(Data lines)
-- Begin --

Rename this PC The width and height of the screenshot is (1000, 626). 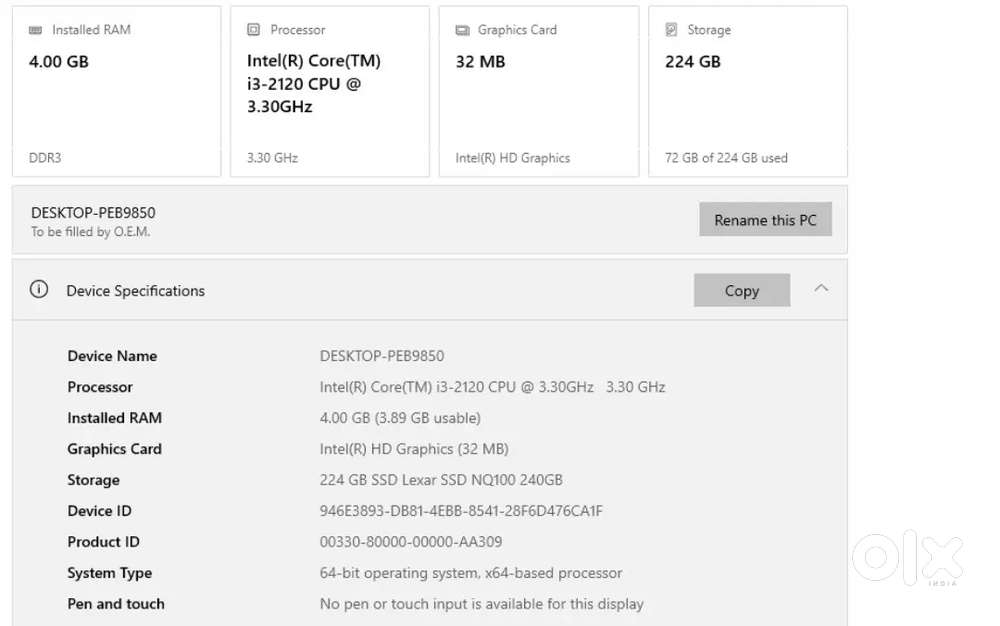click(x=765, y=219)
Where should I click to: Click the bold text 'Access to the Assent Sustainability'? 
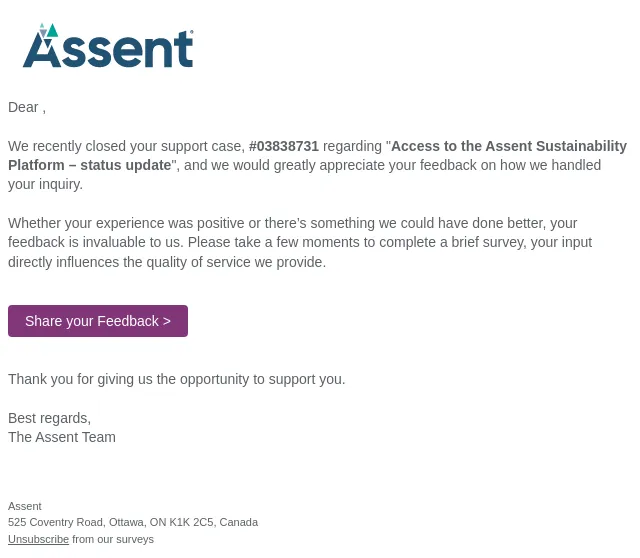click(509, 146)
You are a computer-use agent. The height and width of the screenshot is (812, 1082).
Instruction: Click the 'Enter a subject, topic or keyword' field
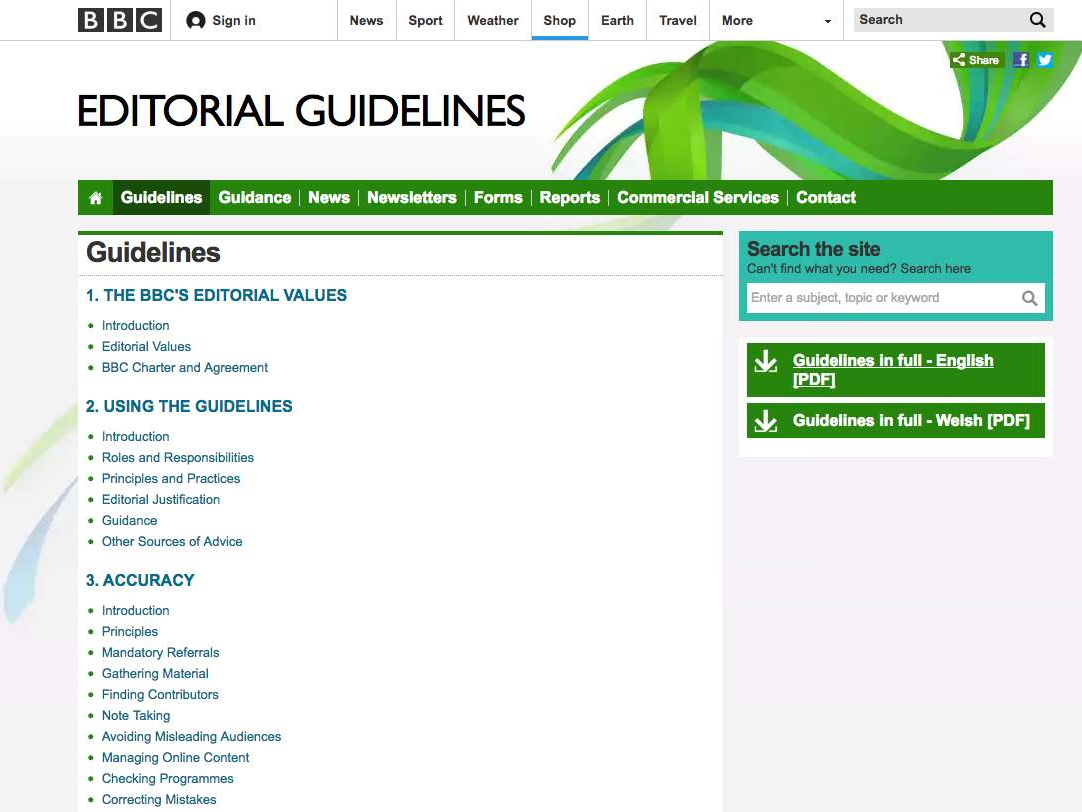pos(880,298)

-- End --
-- Begin --

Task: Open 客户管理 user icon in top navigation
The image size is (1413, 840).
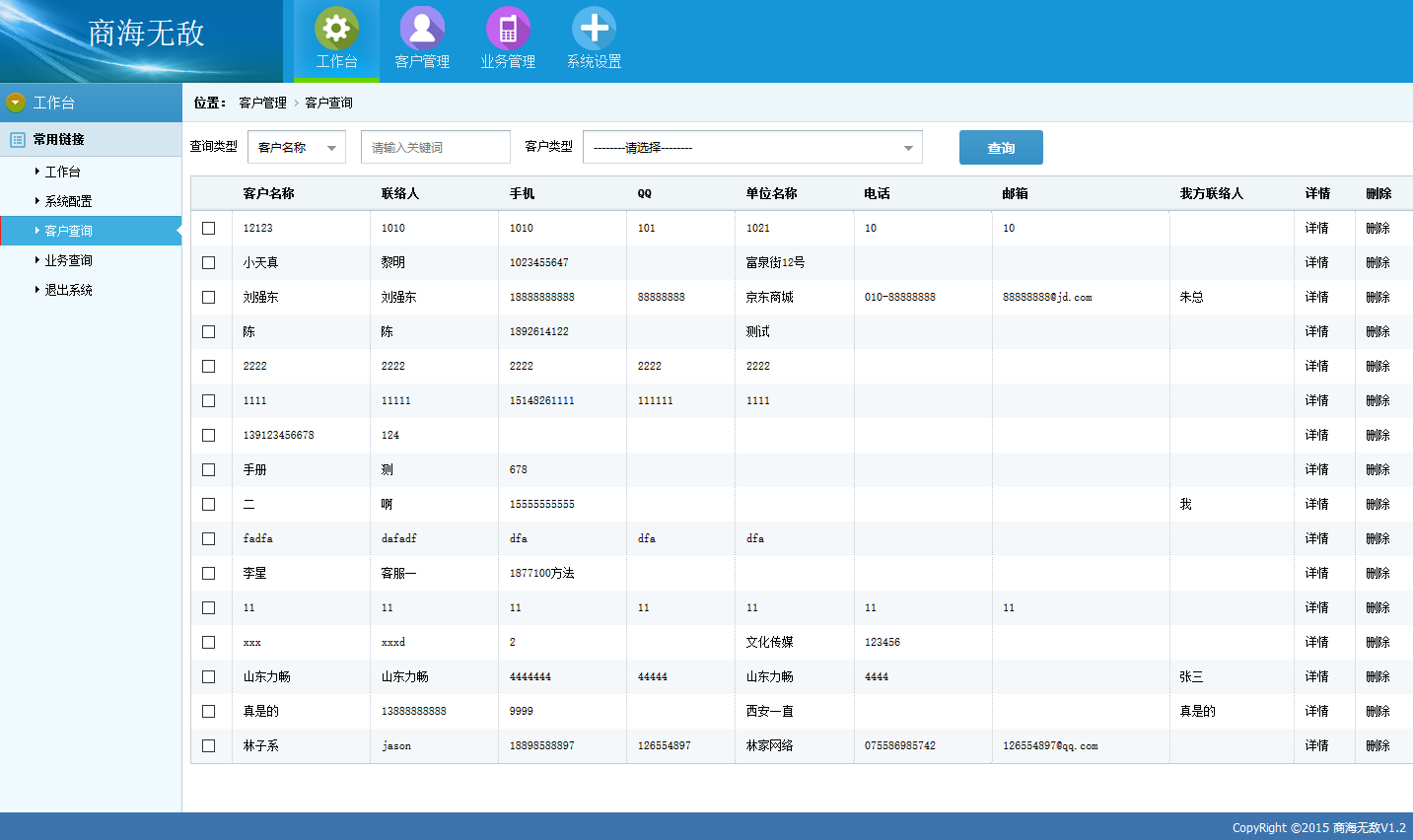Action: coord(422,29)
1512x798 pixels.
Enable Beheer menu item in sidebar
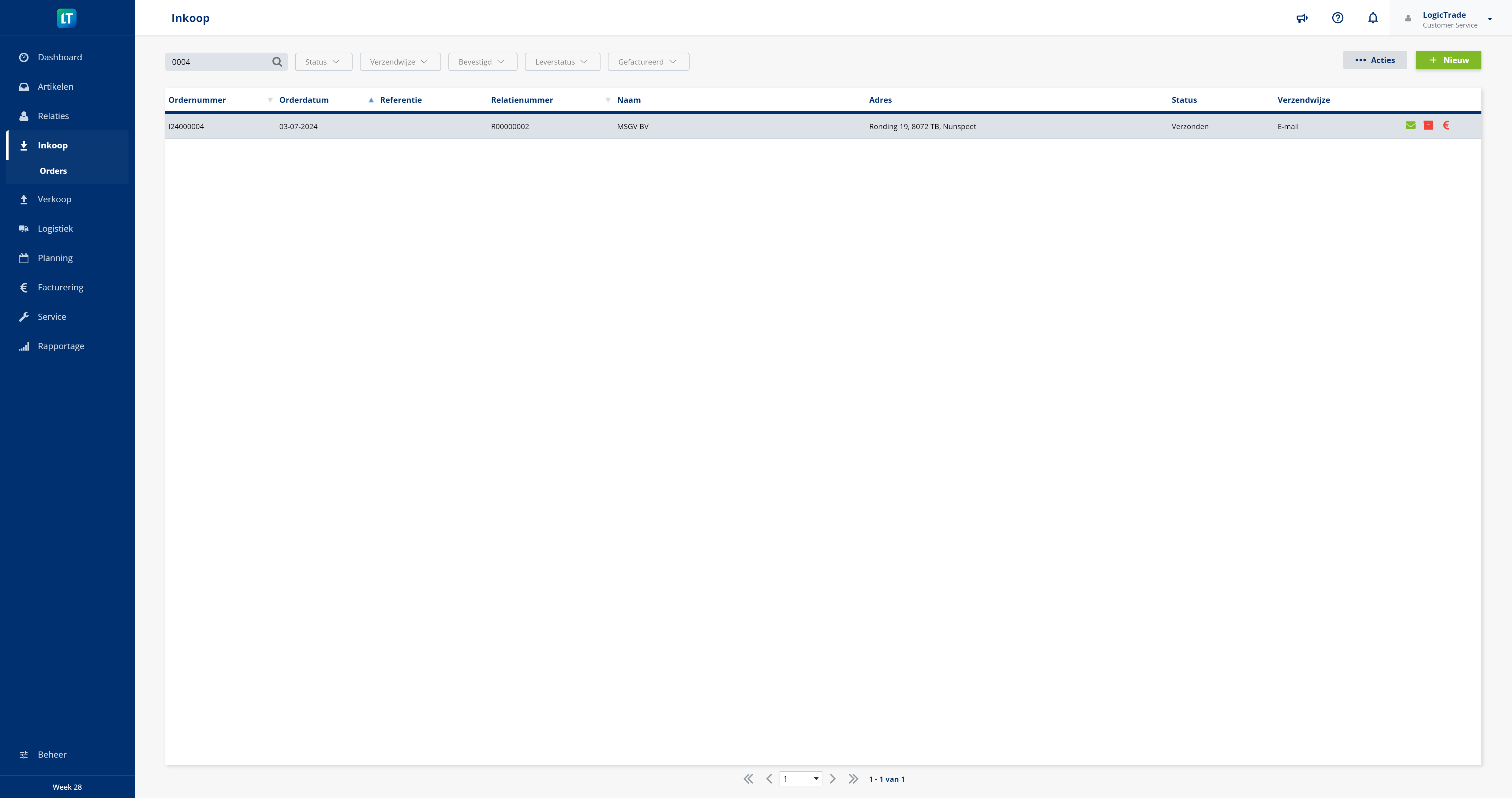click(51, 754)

-- End --

▶ [Challenge]: Can you pull out the data lines from the one containing "1512x798 pixels." to the one containing "click(51, 754)", copying each word for word but leaving out the pictures?

▶ [The output]:
1512x798 pixels.
Enable Beheer menu item in sidebar
click(51, 754)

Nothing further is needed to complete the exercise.